ISBN-13: 9780700616107 / Angielski / Twarda / 2008 / 206 str.
As frequent swing vote and centrist voice, Justice Sandra Day O'Connor helped shape many of the Supreme Court's landmark decisions and opinions under the leadership of William Rehnquist. Indeed, many argue that her overall impact and influence was greater than that of the Chief Justice himself.
Nancy Maveety now takes a closer look at what might justifiably be known as the O'Connor Court, in which the voices of individual justices came to the fore. She describes how policy leadership was subdivided among these eminent jurists in a way that fostered an individualist conception of judicial power. And she explains how this distribution of power contributed to a proliferation of concurring opinions--and, in polarizing issues like Planned Parenthood v. Casey or the Michigan affirmative action cases, decisions that sidestepped precedent-setting principles. Maveety's book is the first to look beyond the conventional wisdom that O'Connor's centrism gave her de facto control over a court notorious for its disunity, providing instead a more precise and systematic analysis of her influence.
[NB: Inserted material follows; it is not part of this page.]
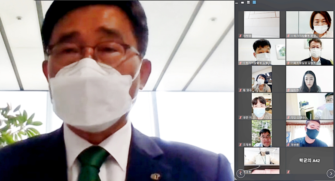Click muted mic icon on 학균의 A42 tile

pos(288,172)
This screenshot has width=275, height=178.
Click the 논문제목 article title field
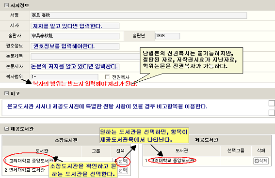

Maveety seeks not only to assign a definitive meaning to "the Rehnquist Court" but also to identify its historical importance for the constitutional order and the conception of judicial power within it--situating O'Connor squarely at its center. Maveety describes the attributes that distinguish this Court from its predecessors and suggests how O'Connor's five years on the Burger Court foreshadowed her emergence as an accommodationist. Then, as the Court became more polarized under Rehnquist, there evolved the individualized behavior and rule-of-thumb jurisprudence that came to characterize O'Connor's decision making. What resulted were carefully circumscribed decisions like Bush v. Gore or Hamdi v. Rumsfeld that provide fewer precedents for lower courts. Queen's Court ultimately reveals that the importance of the Rehnquist years extends from the substance of constitutional law to the institutional operation of Court decision-making--and that O'Connor was vital to those changes.